A spirit level, also known as a bubble level or a water level, is used to determine whether a surface is horizontal/parallel (level) or vertical/perpendicular (plumb). It typically consists of a rectangular or cylindrical body with one or more bubble-containing vials. Centring the bubble within the vial indicates that the surface is level or plumb. 

There are various types of Spirit Levels, each designed for specific applications and requirements. Below are some common types of Spirit Levels: 

1. Box Section Spirit Level: 

Box Section Spirit Levels are a commonly available, durable, and versatile type of spirit level. They are rectangular or box-shaped and are made from aluminium. Often these will have 2 or more vials and carrying handles in longer sizes. Browse our range of Box Section levels HERE. 

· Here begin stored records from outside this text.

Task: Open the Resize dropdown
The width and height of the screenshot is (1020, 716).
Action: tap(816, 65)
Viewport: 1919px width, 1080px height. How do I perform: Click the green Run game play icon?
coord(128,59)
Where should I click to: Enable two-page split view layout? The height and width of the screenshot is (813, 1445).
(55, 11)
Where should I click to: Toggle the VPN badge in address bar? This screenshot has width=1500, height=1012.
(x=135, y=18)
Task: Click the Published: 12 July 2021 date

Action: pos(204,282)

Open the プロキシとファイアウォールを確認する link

Box section spirit level blog image

2. I-Beam Levels:

I-Beam levels are made of lighter materials than box section levels. They usually feature tube vials and are more economical. More lightweight than their box section counterpart, they are easy to carry around the jobsite. However, they are typically considered less durable than box section levels. A cross-section of an I-beam level will reveal an I-shaped level. 

 3. Torpedo Level: 

Torpedo levels are lighter and more compact. They are often pocket-sized and include vials for both horizontal and vertical measurements. Often made with ABS or metal, torpedo levels are convenient for taking measurements in tight spaces. They offer easy-reading and are useful for quick checks.  

4. Electronic/Digital Level: 

Digital levels have large LCD displays for easy reading. They provide a numerical display of the angle or slope. They often boast higher accuracy than traditional spirit levels and may include additional features like memory storage and audible guidance. They can also be easily re-calibrated. Read more about the FREEMANS Digital Spirit Level HERE. 

5. Laser Level with Spirit Vials: 

Some laser levels include traditional spirit vials in addition to the laser beam. This combination allows for both visual and laser-based levelling. 

6. Plumb Bob: 

While not a spirit level itself, a plumb bob is often used in conjunction with a level for vertical alignment. The weight on the end of a string acts as a vertical reference, and the level ensures accuracy. 

Most of the above levels will be available as a magnetic option- the levels can adhere to metal surfaces and thus allow hands free use.  Choosing the right type of spirit level depends on the specific task at hand. Consider factors such as the length of the level, the number of vials needed, accuracy and robustness required. 

I. How to use your Spirit Level effectively: 

Box section spirit level - Blog post2

  1. Place the bottom edge of your spirit level on the surface of the object you are trying to level 
  2. Hold the level in a way so you can see the vials easily 
  3. Ensure that the level vials are parallel to the surface 
  4. Adjust the surface until the vial bubble is directly between the two guideline marks 
  5. The tube vial in the centre helps the user find the true horizontal whereas the vials on the sides will help with the finding of the true vertical. Some Spirits levels may also be fitted with 45° vial for angled levelling.  

II. Lengthening the life of your Spirit Level:

✅ Clean your Spirit Level regularly with a soft, clean cloth.

✅ Avoid knocking or dropping of the Spirit Level as this can damage your vial or alter its accuracy.

✅ Store your Spirit Level in a cool and dry place, ideally in a protective case.